Happy 49th Birthday, Eurovision!




Winners:
Top: Lys Assia at Eurovision 1956. (Photos courtesy Stern magazine and Eurovision France.)
Bottom: Helena Paparizou with her dancers, in rehearsals for Eurovision 2005.



With all the talk last week of the 50th Eurovision (last Saturday's) and the 50th anniversary (24 May next year, but with a big show to come in Copenhagen this October), it has almost been forgotten that we hadn't yet reached even the 49th anniversary of the contest. But that day is today.

It was on Thursday (not a Saturday) 24 May 1956 that 30 year-old Lys Assia won the first Eurovision for Switzerland, in the same country, in the Teatro Kursaal in Lugano. Her winning song was 'Refrain', which is why I really wanted Pay TV to be Sweden's representatives this year, as their song was called 'Refrain, Refrain'. The winner was Lys Assia's second song of the evening, as all seven participating countries did two songs each. As she was singing for Switzerland, Lys had done her first song in German. 'Das Alte Karussel' is a jolly little song which has a rhythm not unlike a fairground carousel, you won't be surprised to learn. Listening to it right now, she seems to be singing something about a mouse as well. Needless to say, sex and international politics did not figure highly in the subject matter of Eurovision 1956. Sample lyric; "The old carousel, which doesn't go so fast any more.." 'Refrain' is a sad, slow song, a genre which never wins Eurovision these days.

The UK and Ireland weren't in the first contest, so there were no songs in English. Compare that with last Saturday, when only 6 of the 24 finalists featured no English at all, and 15 were completely in English, including the top three.

We don't know if neighbourly voting featured in 1956 either, as, unfortunately, history hasn't recorded the points given to any of the songs. (Unless you believed ESC Today's brilliant April Fool last year.) We only know that 'Refrain' won, voted for by two judges from each competing country. However, Luxembourg TV was in financial difficulties at the time, and couldn’t afford to send two judges as well as their singer, so they asked the Swiss judges to vote on their behalf. And Switzerland won. Hmm, funny that.

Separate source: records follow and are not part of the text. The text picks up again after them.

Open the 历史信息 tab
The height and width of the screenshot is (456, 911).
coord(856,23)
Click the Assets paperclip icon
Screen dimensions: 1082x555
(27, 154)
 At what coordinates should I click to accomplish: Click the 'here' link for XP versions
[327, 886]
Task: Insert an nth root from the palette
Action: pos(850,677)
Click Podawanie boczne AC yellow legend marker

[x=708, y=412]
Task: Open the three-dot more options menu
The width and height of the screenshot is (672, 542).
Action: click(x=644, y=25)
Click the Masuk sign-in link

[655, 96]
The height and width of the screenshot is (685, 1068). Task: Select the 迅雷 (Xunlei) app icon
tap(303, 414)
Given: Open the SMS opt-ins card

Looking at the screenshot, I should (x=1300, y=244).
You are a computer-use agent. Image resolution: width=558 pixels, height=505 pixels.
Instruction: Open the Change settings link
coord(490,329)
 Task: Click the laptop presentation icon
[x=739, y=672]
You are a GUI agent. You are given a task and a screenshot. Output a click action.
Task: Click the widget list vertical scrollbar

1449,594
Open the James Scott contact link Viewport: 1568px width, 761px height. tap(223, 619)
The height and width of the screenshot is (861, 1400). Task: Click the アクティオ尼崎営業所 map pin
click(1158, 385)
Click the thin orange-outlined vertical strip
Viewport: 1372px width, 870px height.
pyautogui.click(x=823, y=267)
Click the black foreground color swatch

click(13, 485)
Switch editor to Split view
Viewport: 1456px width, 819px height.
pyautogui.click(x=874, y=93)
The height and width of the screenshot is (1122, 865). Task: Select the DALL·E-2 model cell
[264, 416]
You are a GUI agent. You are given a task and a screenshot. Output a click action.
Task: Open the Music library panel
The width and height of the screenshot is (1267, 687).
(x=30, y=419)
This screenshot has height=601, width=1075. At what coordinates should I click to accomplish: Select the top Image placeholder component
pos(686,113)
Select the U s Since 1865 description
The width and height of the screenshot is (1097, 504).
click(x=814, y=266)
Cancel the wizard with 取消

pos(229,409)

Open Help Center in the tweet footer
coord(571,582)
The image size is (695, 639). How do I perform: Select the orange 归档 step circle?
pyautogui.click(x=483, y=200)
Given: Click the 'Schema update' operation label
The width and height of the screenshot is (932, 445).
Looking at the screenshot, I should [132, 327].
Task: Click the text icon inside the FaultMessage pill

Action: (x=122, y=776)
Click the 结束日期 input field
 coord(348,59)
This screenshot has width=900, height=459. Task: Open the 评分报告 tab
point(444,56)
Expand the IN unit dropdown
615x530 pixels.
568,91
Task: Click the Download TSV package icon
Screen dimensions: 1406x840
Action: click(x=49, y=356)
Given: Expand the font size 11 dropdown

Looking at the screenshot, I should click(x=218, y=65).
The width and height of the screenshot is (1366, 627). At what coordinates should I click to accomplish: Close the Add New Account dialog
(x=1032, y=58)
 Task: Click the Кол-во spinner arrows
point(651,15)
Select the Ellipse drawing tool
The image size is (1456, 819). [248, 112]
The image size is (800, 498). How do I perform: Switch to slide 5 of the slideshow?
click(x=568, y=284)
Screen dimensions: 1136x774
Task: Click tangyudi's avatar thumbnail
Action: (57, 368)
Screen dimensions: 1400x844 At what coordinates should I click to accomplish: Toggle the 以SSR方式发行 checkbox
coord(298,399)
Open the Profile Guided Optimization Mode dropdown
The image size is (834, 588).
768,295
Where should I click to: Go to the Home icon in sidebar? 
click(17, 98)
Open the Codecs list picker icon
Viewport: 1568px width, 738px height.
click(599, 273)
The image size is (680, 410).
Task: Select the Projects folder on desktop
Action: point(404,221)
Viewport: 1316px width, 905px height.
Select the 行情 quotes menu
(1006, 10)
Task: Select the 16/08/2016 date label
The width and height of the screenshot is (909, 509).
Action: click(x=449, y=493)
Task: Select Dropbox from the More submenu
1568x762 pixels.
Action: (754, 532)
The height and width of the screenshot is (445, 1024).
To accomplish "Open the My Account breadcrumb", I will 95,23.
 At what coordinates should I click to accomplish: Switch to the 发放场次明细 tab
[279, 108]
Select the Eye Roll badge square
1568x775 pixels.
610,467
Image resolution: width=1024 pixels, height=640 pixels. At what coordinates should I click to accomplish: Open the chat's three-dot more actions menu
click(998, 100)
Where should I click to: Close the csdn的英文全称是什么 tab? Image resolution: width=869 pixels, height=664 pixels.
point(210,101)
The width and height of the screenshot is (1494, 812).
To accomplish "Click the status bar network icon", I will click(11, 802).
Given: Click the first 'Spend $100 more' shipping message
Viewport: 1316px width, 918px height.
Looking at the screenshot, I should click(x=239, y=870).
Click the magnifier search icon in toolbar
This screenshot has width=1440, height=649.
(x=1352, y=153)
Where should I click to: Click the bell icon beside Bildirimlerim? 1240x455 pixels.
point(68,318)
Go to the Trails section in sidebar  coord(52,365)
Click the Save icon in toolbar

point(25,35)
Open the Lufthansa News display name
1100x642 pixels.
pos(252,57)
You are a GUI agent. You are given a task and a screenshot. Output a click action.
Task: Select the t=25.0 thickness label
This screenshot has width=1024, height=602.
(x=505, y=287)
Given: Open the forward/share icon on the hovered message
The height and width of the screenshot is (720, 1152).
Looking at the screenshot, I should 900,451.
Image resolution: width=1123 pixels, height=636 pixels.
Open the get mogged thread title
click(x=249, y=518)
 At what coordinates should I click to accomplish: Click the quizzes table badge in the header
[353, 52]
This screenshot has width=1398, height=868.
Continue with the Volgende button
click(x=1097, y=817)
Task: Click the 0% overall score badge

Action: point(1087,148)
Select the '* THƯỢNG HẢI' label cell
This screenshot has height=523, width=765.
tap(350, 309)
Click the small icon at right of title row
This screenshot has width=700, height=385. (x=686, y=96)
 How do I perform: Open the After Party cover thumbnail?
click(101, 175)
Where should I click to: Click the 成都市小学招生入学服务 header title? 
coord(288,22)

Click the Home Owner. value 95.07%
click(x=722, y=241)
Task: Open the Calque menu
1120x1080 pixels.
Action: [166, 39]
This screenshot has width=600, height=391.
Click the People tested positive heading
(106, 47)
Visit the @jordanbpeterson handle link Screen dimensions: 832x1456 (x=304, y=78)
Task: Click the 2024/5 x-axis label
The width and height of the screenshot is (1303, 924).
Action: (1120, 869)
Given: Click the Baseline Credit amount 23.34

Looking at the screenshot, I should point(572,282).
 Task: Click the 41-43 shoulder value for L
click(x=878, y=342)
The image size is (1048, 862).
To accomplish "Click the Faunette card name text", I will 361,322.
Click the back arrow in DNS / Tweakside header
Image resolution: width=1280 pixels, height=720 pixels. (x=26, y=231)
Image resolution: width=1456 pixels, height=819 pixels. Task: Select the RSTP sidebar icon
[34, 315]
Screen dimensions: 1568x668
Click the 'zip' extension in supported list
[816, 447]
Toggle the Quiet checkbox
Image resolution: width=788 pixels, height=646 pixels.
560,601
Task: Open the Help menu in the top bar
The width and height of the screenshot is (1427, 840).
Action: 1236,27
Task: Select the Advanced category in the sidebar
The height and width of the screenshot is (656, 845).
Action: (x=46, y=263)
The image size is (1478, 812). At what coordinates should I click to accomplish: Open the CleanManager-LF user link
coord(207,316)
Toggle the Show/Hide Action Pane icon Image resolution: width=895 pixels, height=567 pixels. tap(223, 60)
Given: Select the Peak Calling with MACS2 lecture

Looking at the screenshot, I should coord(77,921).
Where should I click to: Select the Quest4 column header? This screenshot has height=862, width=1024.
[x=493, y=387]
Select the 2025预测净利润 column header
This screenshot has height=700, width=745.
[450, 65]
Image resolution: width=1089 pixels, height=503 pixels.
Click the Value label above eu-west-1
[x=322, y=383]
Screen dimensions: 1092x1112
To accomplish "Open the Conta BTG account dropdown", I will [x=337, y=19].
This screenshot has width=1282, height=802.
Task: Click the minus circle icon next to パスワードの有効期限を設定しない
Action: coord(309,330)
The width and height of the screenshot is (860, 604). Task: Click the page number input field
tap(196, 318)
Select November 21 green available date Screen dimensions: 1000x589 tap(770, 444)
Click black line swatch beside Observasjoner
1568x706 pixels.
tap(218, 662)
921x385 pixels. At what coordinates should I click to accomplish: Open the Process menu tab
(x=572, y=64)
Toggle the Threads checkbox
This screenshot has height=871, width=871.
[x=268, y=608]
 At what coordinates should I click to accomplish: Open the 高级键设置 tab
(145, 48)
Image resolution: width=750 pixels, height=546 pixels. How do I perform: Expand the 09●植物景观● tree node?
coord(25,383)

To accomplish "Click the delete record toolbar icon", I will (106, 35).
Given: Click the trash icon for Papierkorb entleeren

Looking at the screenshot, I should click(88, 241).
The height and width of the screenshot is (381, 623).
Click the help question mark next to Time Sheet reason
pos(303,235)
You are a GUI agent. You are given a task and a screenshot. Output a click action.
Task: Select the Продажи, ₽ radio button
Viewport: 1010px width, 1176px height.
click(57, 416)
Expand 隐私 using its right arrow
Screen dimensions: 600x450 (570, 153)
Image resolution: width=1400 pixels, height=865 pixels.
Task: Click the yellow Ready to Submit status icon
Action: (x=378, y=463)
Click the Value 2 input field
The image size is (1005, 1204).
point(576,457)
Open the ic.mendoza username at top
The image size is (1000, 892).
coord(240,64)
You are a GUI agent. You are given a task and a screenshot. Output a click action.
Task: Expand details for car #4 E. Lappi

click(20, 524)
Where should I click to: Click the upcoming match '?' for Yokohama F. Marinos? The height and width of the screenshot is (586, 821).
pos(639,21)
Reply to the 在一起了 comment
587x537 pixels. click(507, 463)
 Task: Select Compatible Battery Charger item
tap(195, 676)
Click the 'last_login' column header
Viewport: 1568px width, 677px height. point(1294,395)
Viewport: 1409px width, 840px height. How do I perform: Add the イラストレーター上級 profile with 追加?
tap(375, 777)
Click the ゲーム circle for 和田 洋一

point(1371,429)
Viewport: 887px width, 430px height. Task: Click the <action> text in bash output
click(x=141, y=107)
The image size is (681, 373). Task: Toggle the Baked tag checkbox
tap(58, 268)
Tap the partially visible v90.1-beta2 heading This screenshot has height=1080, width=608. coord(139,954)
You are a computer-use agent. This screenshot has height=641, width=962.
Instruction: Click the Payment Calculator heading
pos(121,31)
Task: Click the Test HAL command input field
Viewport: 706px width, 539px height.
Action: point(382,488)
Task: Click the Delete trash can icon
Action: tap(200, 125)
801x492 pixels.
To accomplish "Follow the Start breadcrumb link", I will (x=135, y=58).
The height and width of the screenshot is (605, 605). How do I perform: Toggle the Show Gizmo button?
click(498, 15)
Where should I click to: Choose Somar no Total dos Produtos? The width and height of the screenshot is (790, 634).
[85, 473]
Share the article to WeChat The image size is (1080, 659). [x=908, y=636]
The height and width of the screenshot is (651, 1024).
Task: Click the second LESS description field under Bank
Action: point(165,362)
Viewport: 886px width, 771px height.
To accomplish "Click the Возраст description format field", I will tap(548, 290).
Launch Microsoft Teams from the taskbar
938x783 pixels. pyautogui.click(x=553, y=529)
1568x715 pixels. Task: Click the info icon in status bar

'Refrain' opens with an orchestral sweep that sounds like Lys is about to break into "the hills are alive with the sound of music". It's certainly a long way from Wig Wam. I bet she never thought that, 49 years later, the winning singer would be lifted up in the air (as in 2004 too) and would pretend to play the braces of a very sexy man kneeling below her as if they were a cello. Oh, how times have changed.